Près de l’ancienne base américaine de Danang, enfants difformes et grands-pères souffrant de cancers vivent toujours les conséquences toxiques de la guerre du Vietnam. Mais après des décennies d’attente, les opérations de décontamination de l’Agent orange commencent enfin.
Quelque 80 millions de litres de ce défoliant contenant de la dioxine ont été pulvérisés par les Américains sur les jungles du Sud Vietnam pour détruire la forêt et les cultures utilisées par la guérilla communiste vietnamienne. Et une grande partie des produits étaient mélangés, stockés et chargés dans les avions à Danang.
Lors de cette opération de nettoyage historique américano-vietnamienne officiellement lancée jeudi, le sol contaminé va être chauffé à des températures suffisamment élevées pour transformer la dioxine en des composants inoffensifs.
"Il y a toujours de graves conséquences de la dioxine de l’Agent orange", a insisté jeudi lors de la cérémonie le vice-ministre vietnamien de la Défense Nguyen Chi Vinh.
Et si les Américains contestent le lien "incertain" entre l’exposition au produit et les maladies, les riverains de la base aérienne en sont convaincus.
Nguyen Thi Binh, 78 ans, ne croit plus que des péchés commis dans une vie antérieure soient responsables des graves handicaps physiques et mentaux de trois de ses cinq enfants.
"On m’a dit que ça pouvait être l’Agent orange", a-t-elle expliqué à l’AFP dans sa petite maison de Danang pendant que ses filles adultes rampaient autour d’elle comme des bébés.
"Pendant la guerre, quand nous vivions vraiment tout près des pistes.
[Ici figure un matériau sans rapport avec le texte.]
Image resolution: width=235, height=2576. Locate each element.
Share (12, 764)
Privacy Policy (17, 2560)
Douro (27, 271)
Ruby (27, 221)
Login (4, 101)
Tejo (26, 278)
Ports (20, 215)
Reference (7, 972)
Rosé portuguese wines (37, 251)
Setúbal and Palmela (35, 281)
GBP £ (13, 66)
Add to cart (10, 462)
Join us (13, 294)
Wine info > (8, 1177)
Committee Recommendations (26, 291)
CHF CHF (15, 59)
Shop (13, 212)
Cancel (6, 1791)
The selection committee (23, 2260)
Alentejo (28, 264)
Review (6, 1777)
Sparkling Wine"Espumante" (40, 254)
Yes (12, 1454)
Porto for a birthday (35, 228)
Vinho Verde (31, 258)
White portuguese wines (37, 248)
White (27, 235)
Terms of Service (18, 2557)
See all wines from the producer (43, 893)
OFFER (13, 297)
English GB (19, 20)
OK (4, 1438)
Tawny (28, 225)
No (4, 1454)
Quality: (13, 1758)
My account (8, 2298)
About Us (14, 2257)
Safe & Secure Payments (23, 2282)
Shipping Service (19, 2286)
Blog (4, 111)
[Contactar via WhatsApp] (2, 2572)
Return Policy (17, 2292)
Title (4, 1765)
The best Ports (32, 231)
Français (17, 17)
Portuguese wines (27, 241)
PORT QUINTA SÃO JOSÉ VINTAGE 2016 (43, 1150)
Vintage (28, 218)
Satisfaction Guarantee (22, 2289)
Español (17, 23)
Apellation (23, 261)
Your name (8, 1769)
Certaines nuits, nous devions nous couvrir la bouche à cause d’une drôle d’odeur".
La base de Danang, dont les alentours ont été interdits il y a seulement cinq ans, est l’un des trois sites les plus contaminés du pays avec des concentrations toxiques 400 fois supérieures aux normes acceptables, selon de récentes études.
Résultat : cancers, difformités des nourrissons et autres maladies liées à la dioxine sont plus élevés que la moyenne nationale, dénoncent les associations de victimes. Et les effets se font toujours sentir.
"Nous trouvons encore de très jeunes gens affectés par des maladies" liées à l’Agent orange, a ainsi assuré Nguyen Van Rinh, président de l’association des victimes vietnamiennes de l’Agent orange/dioxine (VAVA).
Hanoï estime que jusqu’à trois millions de personnes ont été exposées au défoliant, et qu’un million d’entre elles souffrent toujours des conséquences.
Mais les victimes vietnamiennes n’ont pas réussi à obtenir de compensations financières des Américains.
Les vétérans américains ont bien reçu des milliards de dollars pour des maladies liées à l’Agent orange, mais le gouvernement américain et les fabricants de produits chimiques n’ont jamais admis leur responsabilité.
Au Vietnam, le lien entre l’exposition au produit et les maladies est "incertain", a insisté le porte-parole de l’ambassade américaine Christopher Hodges.
Mais depuis 1989, Washington a donné 54 millions de dollars pour aider les Vietnamiens handicapés "quelle que soit la cause", et quelque 20 millions ont été programmés pour le nettoyage de la base de Danang et des projets liés aux handicaps en 2012, a-t-il indiqué à l’AFP.
Le projet de Danang, d’un budget total de 43 millions de dollars, commence alors que les deux anciens ennemis tentent de resserrer leurs liens face aux ambitions chinoises en mer de Chine méridionale.
Mais "ce nettoyage arrive trop tard, parce que beaucoup de gens ont déjà été touchés", a souligné Nguyen Thi Hien, responsable de la VAVA à Danang.
Comme Nguyen Thi Luu, 38 ans, qui a vécu près de la base pendant 13 ans, et sa fille de 11 ans qui présente un handicap mental et des déformations du visage.
"Les médecins m’ont dit qu’elle était juste née comme ça", a-t-elle indiqué à l’AFP. "Je ne comprends pas. La vie est très dure avec un enfant comme ça".